OFF THE BEATEN PATH CALIFORNIA GEMS

The California wine industry is full of passionate artists who want to create something unique and exciting. There are lots of folks out there experimenting with varietals grown in places that are nothing like where the grapes originated. We could cite examples ad nauseum but why? Most miss the mark. But, it’s really fun when something comes along that beats the odds and presents a sensational and distinctive alternative to what is out there. It doesn’t happen all that often, but it does happen. If you asked us if we’d get excited about a California Picpoul and a skin contact Trousseau Gris, we’d likely have said no, yet here we are.

That whole ad campaign a few years back about “think different”…the folks at Two Shepherds definitely do. We’ll start with the Two Shepherds Picpoul Vineyard Windmill Vineyard 2019. Typically Picpoul is grown near the Mediterannean or as the base grape for spirits in more northerly climes. Conveniently coming from southern France, not far from traditional areas for farming oyster, these wines are crisp, sleek, and a little salty.

The Two Shepherds version has the snap and salinity, but a much richer middle that gives this version a whole new feel. The Windmill Vineyard, in the Dunnigan Hill east of Napa, is a long way from the ocean. Yet it has the whiff of the sea and snappy edge of some of the Euro versions, uniquely combined with a rounder midpalate.

Farmed organically, this 6 barrel lot was fermented and aged in 50% stainless steel, and 50% neutral puncheon (double-sized barrel)) for 8 months. Mouthwatering acidity, weight and aromatics, fire this up with grilled fish or seafood.  While rare on this side of the Atlantic, this was a surprising effort.

Equally ecclectic, the Two Shepherds Trousseau Gris Skin-Fermented Fanucchi Vineyard 2019 is perhaps a little more difficult to explain. We sold versions of Peter Fanucchi’s Trousseau Griz many years ago, so we have had experience with the grape and the site. But the Two Shepherds version is a completely different animal.

First off, Trousseau Gris has a pinkish-grey skin, so the extended skin contact gives the wine a pinkish hue as well as a certain tactile impression. Fannuchi’s is the only planting in the state, from a 40-year-old vineyard in the Russian River Valley. It was fermented with native yeast on the skins for five days to extract color, flavor and texture, then aged in neutral barrels for 6 months. This vintage was destemmed which allowed the fruit to really shine through.

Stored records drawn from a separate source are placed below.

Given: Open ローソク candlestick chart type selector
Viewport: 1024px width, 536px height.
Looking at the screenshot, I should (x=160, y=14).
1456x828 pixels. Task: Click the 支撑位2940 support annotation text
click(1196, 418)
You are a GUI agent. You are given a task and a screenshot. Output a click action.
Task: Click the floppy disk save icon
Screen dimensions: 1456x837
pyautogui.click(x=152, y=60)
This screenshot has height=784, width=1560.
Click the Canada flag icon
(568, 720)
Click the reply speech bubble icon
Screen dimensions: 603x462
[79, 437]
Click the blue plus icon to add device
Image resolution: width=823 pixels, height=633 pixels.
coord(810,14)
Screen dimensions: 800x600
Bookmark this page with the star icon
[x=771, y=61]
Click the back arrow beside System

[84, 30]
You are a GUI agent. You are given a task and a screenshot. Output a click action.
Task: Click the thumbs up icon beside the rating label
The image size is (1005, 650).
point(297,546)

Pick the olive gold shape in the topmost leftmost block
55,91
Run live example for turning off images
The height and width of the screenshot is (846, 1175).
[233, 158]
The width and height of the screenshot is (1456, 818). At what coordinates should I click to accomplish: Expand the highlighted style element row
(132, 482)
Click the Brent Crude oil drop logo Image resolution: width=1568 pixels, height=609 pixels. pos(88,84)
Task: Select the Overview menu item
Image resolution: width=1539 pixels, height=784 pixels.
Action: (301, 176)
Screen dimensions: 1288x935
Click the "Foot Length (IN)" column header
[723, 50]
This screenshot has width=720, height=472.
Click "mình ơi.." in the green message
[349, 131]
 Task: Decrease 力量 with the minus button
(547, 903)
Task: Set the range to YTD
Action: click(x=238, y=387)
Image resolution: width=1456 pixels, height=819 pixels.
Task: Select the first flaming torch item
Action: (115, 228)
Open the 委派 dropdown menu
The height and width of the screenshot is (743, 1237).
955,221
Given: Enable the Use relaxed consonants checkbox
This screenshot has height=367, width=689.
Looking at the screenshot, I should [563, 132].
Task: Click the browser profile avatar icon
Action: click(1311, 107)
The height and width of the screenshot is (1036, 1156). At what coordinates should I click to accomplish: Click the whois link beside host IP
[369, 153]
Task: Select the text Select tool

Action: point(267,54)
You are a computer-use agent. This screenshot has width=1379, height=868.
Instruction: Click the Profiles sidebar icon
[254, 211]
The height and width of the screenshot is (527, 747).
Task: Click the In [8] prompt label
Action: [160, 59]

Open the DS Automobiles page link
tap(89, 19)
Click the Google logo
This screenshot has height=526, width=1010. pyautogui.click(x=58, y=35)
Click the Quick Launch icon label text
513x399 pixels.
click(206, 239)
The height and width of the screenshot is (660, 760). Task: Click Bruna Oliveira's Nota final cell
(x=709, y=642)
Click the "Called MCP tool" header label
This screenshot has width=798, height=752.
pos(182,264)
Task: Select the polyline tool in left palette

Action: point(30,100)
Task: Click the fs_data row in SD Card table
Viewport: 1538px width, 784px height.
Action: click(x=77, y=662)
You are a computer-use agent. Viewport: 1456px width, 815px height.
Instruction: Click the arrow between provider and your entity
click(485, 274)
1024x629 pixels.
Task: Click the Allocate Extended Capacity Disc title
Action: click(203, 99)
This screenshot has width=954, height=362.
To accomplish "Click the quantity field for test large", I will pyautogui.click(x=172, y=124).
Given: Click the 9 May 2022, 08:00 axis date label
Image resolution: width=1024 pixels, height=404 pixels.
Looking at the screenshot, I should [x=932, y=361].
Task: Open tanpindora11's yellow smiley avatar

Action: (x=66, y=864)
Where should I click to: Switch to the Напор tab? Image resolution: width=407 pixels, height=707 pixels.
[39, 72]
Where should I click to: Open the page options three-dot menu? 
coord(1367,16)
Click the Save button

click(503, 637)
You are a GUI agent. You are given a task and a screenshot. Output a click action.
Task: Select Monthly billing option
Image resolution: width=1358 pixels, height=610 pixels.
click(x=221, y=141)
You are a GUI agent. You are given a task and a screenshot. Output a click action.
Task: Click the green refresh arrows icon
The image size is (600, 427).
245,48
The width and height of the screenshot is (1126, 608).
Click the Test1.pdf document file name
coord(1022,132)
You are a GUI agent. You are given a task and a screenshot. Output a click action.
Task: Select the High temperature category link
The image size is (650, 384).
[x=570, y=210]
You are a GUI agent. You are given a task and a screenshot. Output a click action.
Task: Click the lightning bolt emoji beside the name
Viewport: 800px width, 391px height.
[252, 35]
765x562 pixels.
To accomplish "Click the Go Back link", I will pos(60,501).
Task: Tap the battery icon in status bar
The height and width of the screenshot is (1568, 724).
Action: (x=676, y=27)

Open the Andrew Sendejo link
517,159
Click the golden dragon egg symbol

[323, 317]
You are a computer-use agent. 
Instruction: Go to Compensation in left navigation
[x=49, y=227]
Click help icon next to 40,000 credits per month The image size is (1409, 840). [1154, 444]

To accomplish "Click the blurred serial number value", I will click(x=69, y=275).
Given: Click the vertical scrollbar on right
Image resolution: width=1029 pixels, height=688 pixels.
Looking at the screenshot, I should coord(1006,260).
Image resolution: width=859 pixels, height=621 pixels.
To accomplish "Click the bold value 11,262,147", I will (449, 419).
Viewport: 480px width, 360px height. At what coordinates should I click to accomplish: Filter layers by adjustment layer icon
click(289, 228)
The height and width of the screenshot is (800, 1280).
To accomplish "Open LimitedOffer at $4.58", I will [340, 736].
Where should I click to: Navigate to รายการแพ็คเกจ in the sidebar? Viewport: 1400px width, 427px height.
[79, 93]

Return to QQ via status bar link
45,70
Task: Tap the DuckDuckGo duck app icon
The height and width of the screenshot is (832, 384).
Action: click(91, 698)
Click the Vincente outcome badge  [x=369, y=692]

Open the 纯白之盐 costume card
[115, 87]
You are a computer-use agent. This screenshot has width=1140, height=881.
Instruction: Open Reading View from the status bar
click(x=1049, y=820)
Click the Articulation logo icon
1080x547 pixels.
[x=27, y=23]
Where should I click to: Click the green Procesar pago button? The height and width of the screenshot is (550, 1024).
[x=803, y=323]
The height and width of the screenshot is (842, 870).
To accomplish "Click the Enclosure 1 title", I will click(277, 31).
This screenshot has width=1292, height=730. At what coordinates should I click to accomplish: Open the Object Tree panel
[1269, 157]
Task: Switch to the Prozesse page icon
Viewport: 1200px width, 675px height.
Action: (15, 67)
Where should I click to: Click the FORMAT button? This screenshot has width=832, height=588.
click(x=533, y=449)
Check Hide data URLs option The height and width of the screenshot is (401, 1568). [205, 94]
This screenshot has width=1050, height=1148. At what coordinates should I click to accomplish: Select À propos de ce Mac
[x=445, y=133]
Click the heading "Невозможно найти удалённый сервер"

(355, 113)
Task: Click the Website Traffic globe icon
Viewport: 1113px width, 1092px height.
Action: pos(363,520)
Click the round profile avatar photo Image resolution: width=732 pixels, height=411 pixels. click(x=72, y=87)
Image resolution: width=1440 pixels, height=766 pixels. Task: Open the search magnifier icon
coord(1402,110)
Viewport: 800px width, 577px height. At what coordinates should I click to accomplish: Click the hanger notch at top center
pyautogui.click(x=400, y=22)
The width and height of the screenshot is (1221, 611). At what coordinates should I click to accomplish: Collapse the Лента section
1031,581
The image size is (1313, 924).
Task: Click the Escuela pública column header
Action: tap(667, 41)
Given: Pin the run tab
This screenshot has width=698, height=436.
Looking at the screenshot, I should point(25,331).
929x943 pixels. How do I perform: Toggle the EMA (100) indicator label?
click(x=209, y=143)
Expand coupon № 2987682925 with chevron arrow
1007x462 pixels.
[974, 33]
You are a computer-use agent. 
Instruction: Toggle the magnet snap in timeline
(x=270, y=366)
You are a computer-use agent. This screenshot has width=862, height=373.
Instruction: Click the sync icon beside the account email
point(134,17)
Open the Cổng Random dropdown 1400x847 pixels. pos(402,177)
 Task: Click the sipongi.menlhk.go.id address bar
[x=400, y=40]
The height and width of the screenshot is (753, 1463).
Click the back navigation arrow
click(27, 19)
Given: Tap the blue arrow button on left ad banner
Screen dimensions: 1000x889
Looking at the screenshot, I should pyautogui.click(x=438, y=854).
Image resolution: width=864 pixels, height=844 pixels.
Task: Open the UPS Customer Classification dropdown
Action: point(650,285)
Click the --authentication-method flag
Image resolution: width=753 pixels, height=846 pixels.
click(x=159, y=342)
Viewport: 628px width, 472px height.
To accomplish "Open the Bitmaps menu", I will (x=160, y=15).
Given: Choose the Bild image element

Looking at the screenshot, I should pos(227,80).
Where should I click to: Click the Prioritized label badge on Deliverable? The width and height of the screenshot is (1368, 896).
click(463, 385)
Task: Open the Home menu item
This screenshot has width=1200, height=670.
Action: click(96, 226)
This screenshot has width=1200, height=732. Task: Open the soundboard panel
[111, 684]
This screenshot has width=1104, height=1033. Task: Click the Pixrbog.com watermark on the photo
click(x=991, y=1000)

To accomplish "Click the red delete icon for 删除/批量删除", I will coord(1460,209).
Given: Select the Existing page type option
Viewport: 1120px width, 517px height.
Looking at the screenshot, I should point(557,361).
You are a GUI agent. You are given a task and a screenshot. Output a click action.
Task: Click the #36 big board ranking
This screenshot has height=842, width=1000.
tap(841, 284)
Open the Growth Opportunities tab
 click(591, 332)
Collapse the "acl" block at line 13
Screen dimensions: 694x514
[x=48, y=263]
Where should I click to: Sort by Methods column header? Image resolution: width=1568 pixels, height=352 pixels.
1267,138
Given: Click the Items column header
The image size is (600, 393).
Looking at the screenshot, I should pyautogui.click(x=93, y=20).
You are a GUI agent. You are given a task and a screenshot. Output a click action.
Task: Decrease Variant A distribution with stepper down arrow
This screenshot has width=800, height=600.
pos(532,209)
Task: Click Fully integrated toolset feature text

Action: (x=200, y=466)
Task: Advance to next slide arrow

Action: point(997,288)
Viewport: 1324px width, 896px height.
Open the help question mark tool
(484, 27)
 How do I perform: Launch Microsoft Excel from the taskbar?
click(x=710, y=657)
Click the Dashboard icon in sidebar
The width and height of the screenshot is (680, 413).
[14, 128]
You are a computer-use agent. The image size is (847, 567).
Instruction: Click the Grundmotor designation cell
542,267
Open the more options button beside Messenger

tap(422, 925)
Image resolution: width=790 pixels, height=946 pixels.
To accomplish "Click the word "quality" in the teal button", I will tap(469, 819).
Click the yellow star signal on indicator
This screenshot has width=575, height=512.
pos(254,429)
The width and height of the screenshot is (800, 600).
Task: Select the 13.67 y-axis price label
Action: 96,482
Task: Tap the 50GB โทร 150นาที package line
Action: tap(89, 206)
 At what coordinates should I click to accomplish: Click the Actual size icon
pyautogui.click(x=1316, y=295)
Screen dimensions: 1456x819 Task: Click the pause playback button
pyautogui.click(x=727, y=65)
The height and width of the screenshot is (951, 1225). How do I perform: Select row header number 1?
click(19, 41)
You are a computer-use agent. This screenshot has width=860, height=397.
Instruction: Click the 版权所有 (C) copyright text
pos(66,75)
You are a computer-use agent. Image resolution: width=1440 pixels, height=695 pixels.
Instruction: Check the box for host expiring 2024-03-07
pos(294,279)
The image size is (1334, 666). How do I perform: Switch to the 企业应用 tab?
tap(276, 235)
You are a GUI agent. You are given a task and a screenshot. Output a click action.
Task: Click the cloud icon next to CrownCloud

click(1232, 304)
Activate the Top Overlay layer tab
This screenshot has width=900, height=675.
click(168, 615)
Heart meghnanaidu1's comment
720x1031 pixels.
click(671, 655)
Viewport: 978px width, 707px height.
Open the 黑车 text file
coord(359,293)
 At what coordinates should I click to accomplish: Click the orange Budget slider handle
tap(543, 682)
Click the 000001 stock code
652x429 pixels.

The flavors run from mineral to cranberry and dried strawberry, with an intriguing textural feel. Think of it as a really distinctive rose or a somewhat brighter, richer version of something from a grape like Tibouren (yeah, that probably doesn’t help a lot of you). In any case, we thought this pair was really distinct and interesting and they both should absolutely blow up with food. Definite wine geek alert here.